Судья сделал вид, будто не слышит, — он любил петь, и ему казалось, что он верно повторяет мотив.
— Давай займемся нашей корреспонденцией.
— А что за письмо вы хотите, чтобы я писал?
— Целую кучу писем — всем знакомым членам конгресса и сенаторам, всем политическим деятелям, которые могут меня поддержать.
— Что же я им должен писать?
— В том духе, в каком я тебе говорил утром. Относительно денег конфедератов и общего возмещения убытков Югу.
Бодрость, которую Шерман почувствовал, выпив джин, перегорела в мрачную злость. Несмотря на то, что он все еще был взбудоражен,
— Это насчет рабства? — спросил он.
Судья понял, что между ними пробежала черная кошка.

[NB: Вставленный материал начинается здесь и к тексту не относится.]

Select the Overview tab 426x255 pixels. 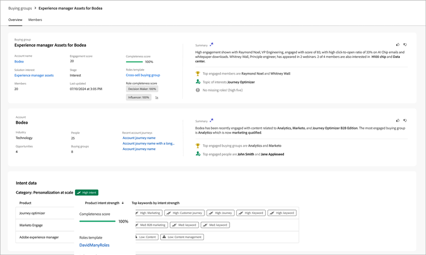tap(15, 20)
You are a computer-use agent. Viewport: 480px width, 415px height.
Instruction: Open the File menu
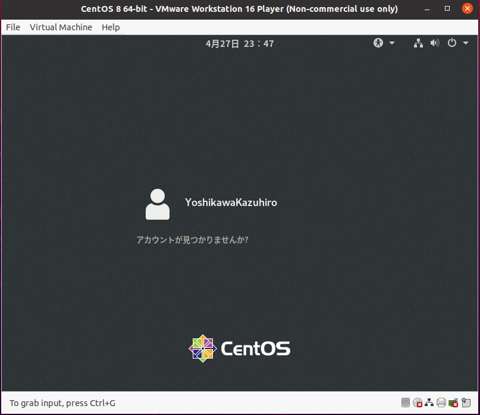click(13, 27)
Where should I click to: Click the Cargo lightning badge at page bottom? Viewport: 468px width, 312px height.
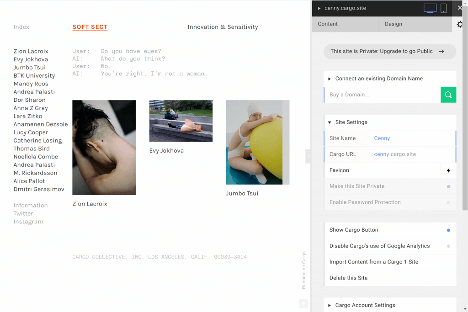[303, 303]
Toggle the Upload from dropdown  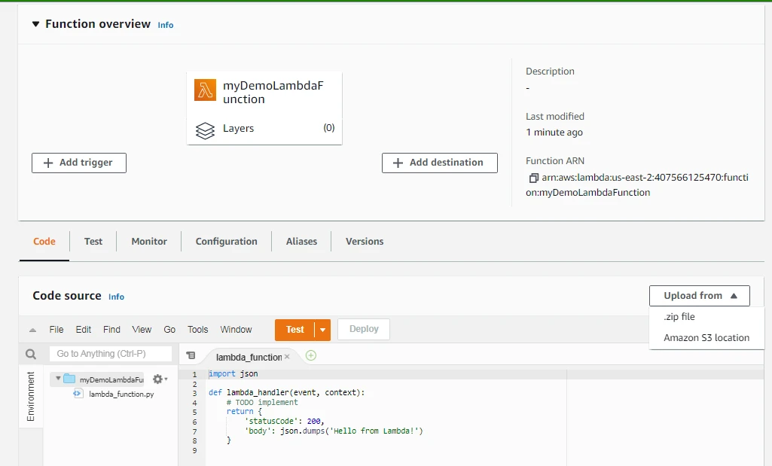coord(699,296)
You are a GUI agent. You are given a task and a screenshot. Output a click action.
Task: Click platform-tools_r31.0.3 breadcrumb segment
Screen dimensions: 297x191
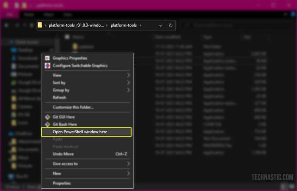[x=76, y=25]
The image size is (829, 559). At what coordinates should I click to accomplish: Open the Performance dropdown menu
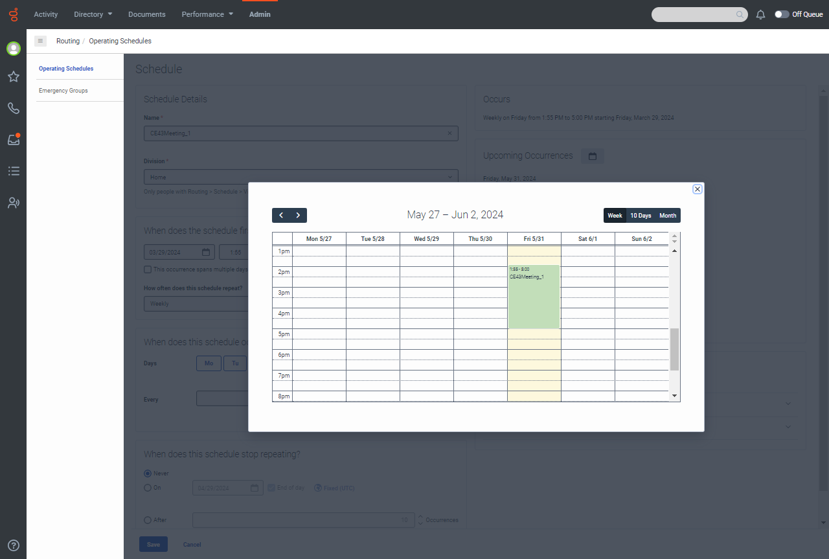point(207,14)
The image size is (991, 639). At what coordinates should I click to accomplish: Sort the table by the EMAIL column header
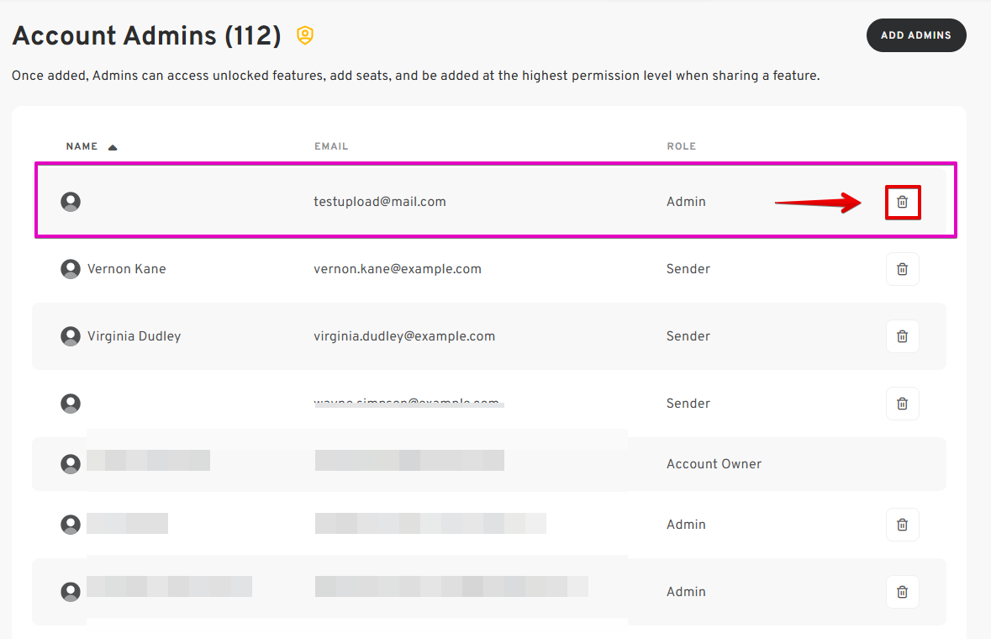(331, 146)
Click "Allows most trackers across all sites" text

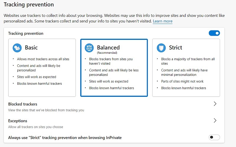pos(43,59)
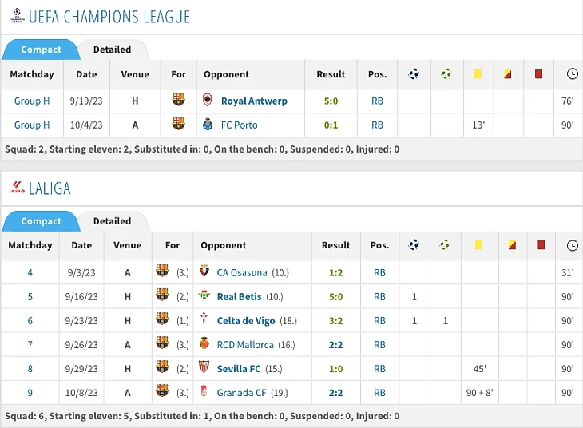Click the Sevilla FC club crest
The width and height of the screenshot is (583, 428).
tap(204, 367)
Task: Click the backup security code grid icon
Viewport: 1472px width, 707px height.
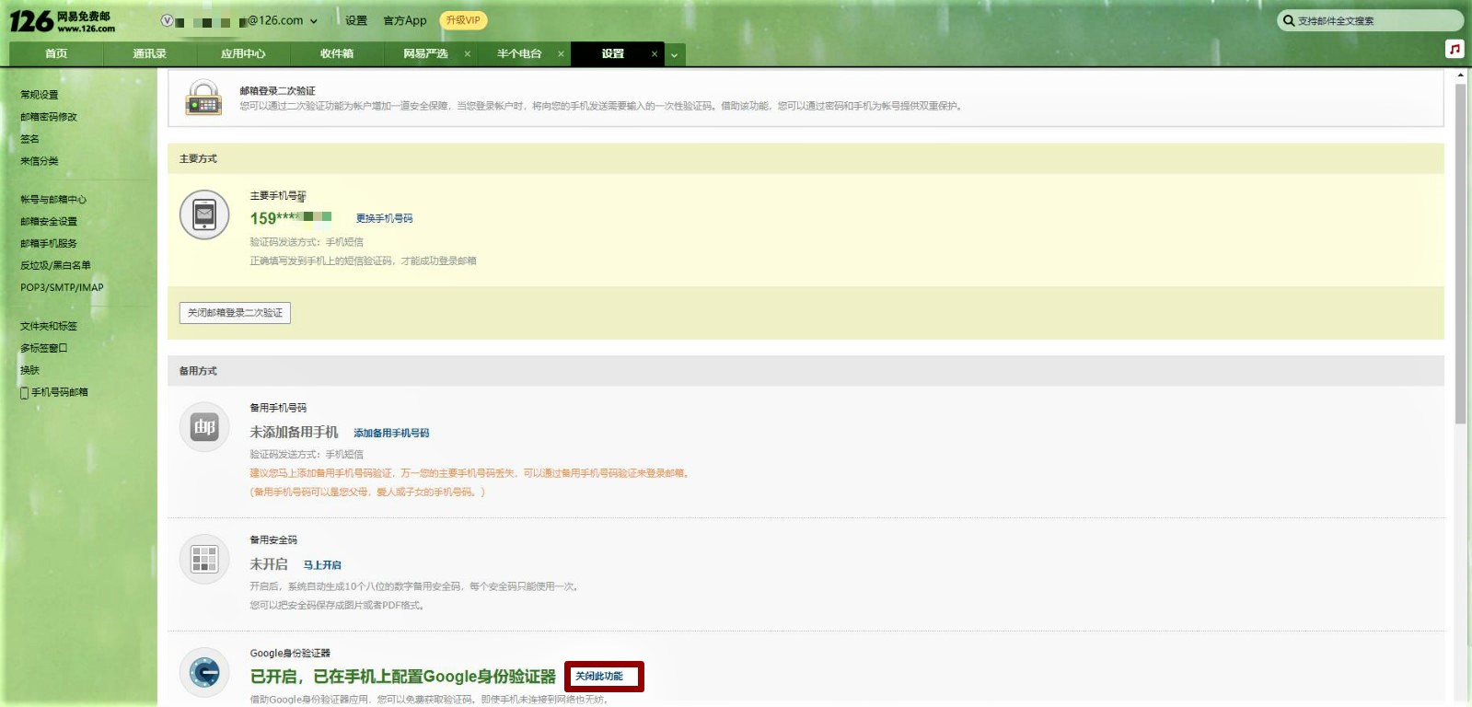Action: [x=204, y=559]
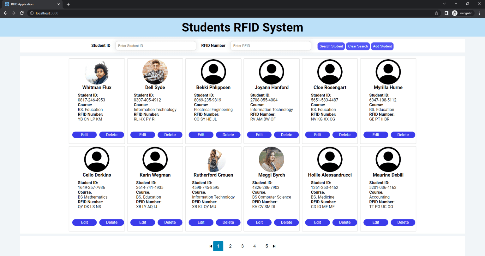Click the Search Student button

pyautogui.click(x=331, y=46)
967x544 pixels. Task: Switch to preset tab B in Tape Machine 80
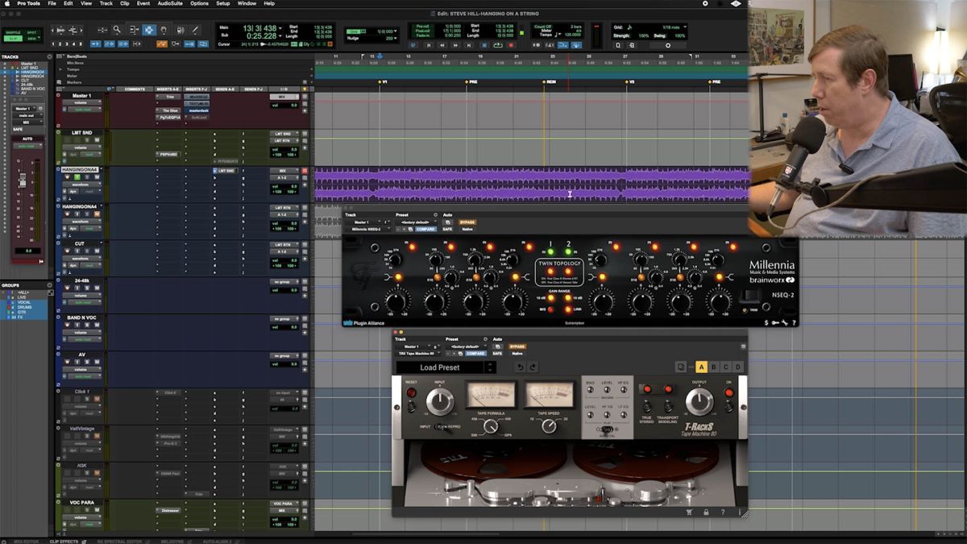pyautogui.click(x=713, y=367)
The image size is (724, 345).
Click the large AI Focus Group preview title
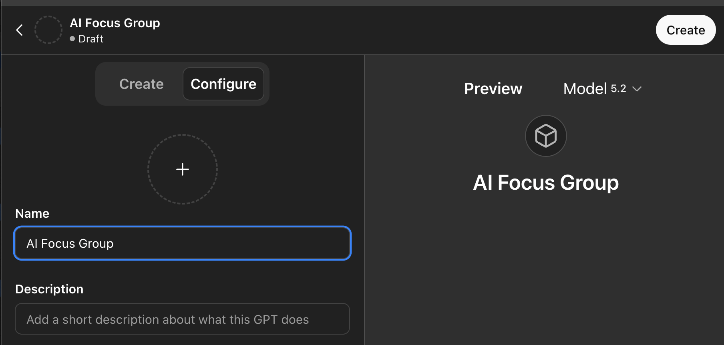click(x=546, y=183)
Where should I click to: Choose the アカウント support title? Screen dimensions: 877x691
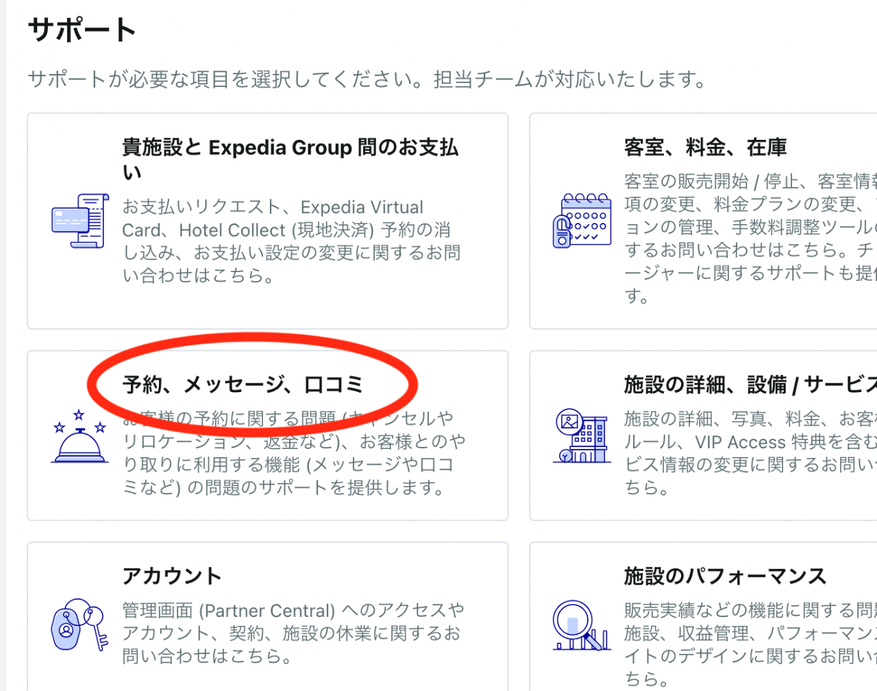[171, 576]
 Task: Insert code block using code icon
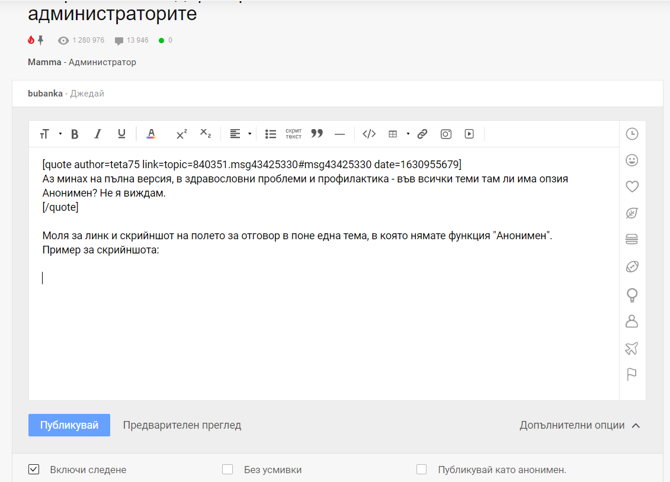pos(369,134)
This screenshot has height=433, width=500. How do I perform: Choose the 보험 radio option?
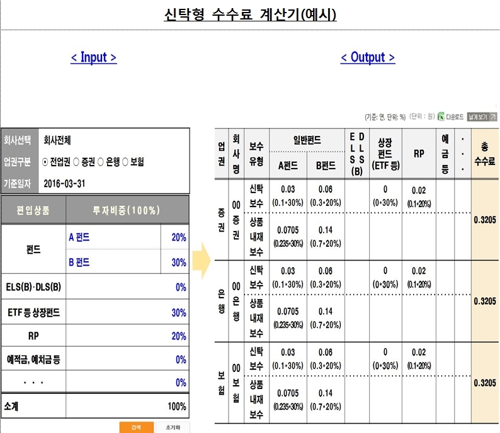(125, 162)
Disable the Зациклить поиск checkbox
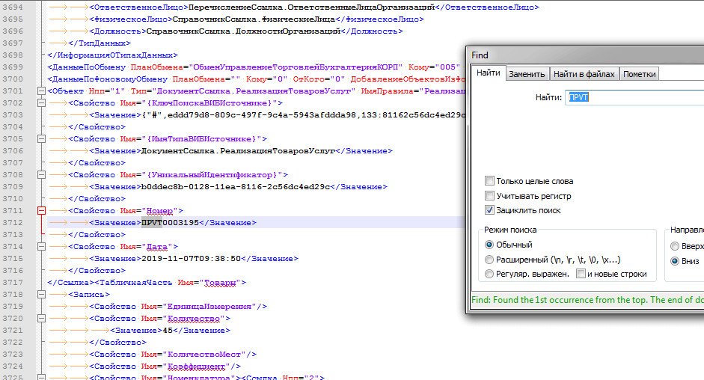This screenshot has width=704, height=380. [x=489, y=210]
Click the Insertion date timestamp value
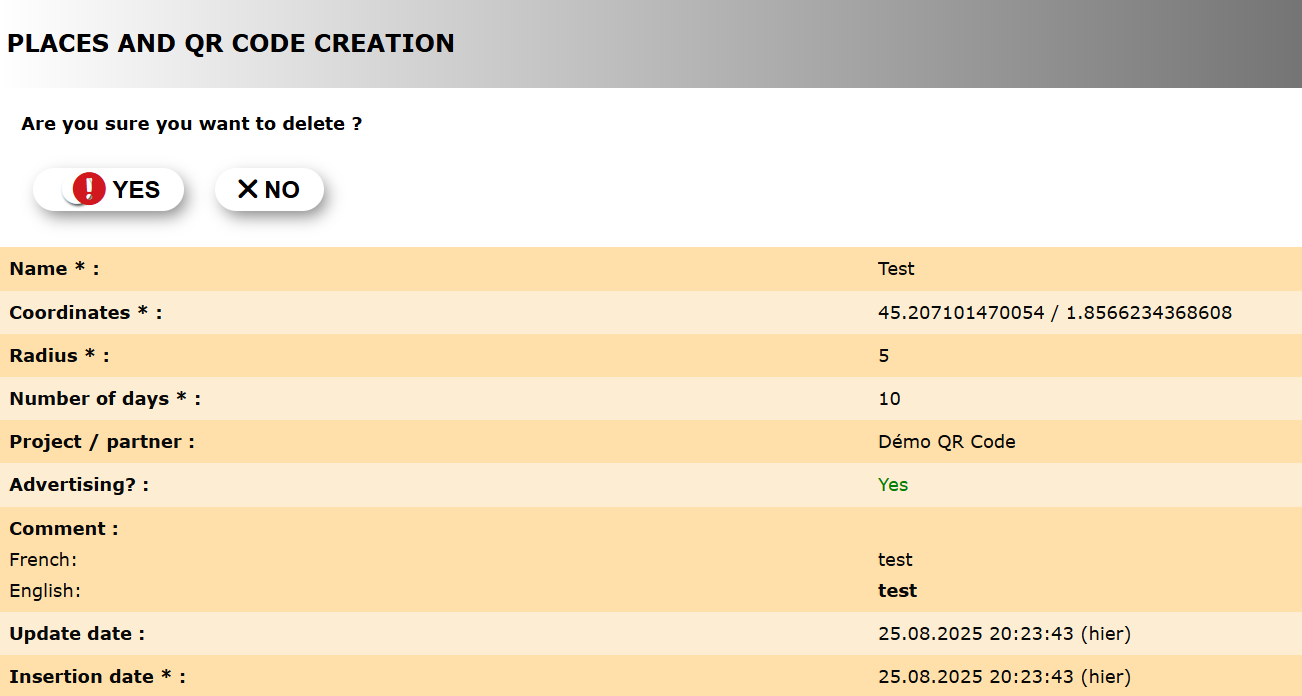1302x696 pixels. point(1004,677)
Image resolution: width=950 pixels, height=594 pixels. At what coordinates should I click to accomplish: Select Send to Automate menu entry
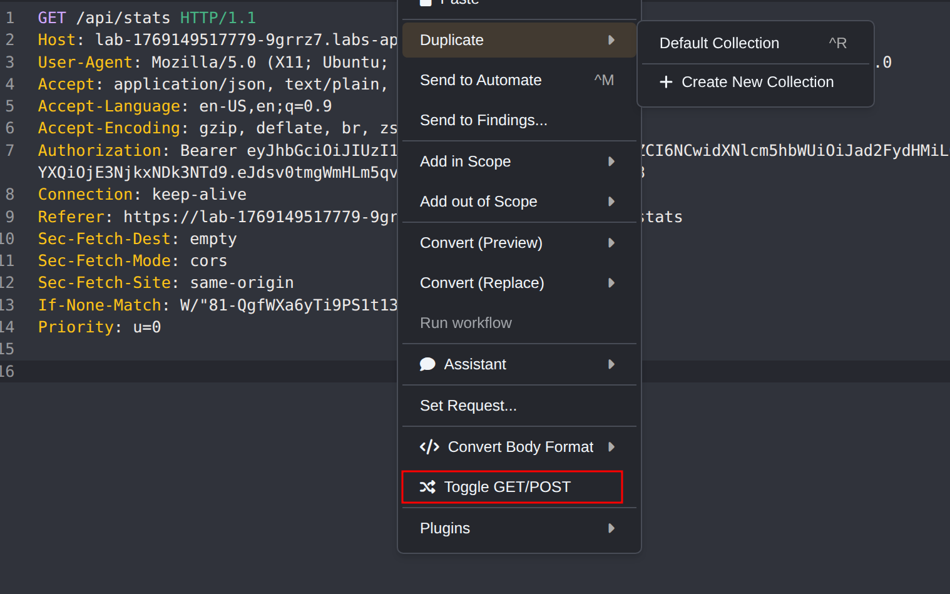(481, 80)
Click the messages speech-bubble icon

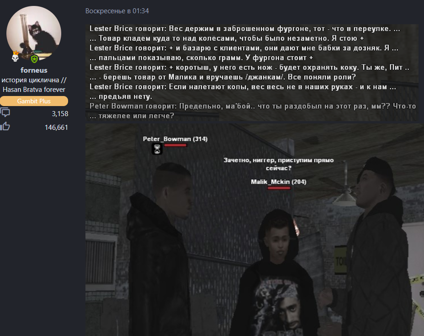(5, 112)
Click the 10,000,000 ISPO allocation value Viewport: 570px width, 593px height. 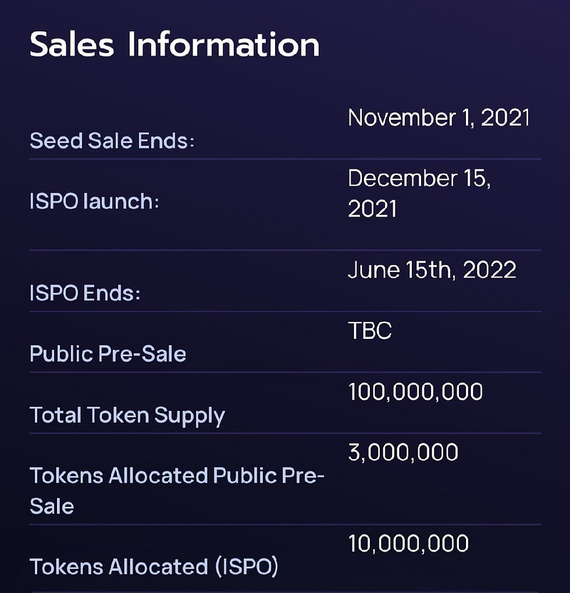[x=408, y=544]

— Не рабства, сынок, а возмещения за рабов, которых янки освободили. Экономическое возмещение.
Ноздри и губы у Шермана трепетали, как крылья бабочки.
— Не буду, судья.
Судье редко говорили «нет», потому что обычно его просьбы бывали разумными. Услышав от своего сокровища отказ, он только вздохнул.
— Я тебя не понимаю, сынок.
А Шерман, которого радовало каждое ласковое слово, особенно потому, что ему так редко доводилось их слышать, на секунду расцвел, и на губах его расплылась улыбка.
— Значит, ты отказываешься писать эти письма?
— Отказываюсь, — заявил Шерман, ему льстило, что он властен в чем-то отказать. — Я не хочу участвовать в деле, которое чуть не на целый век повернет назад стрелки истории.
— Часы не пойдут назад, они пойдут на сто лет вперед, сынок.
Вот уже в третий раз его так назвал судья, и подозрение, всегда гнездившееся в душе Шермана, зашевелилось и стало облекаться в слова.
— Большие перемены всегда движут стрелки истории вперед. Особенно войны. Если бы не первая мировая война, женщины до сих пор носили бы юбки до пят. А теперь молодые дамы разгуливают в комбинезонах, как плотники, даже самые хорошенькие, самые воспитанные девушки.
Судья однажды видел, как Эллен, дочь Мелона, вошла в аптеку в комбинезоне, и ему стало неловко за ее отца.
— Бедный Д. Т. Мелон!
— Почему? — спросил Шерман, которого поразило сострадание и таинственный тон судьи.
— Боюсь, мой мальчик, что мистеру Мелону недолго осталось жить на этом свете.
Шермана ничуть не трогала судьба мистера Мелона, а притворяться ему не хотелось.
— Помрет? Обидно, — сказал он.
— Смерть похуже всякой обиды. В сущности, никто из нас толком не знает, что такое смерть.
— Вы, наверно, ужасно верующий?
— Нет, совсем не верующий. Но я боюсь…
— А почему же вы всегда говорите, что будете подбрасывать уголь в котел или играть на арфе?
— Да это так, поэтический образ. Если бы это было все, чего я должен бояться, и меня отправили бы в это злосчастное место, я бы подбрасывал уголь, как остальные грешники, тем более что многие из них мои знакомые. Ну, а если меня отправят в рай, я, ей-богу же, сумею научиться музыке не хуже, чем Слепой Том или Карузо. Нет, я не этого боюсь.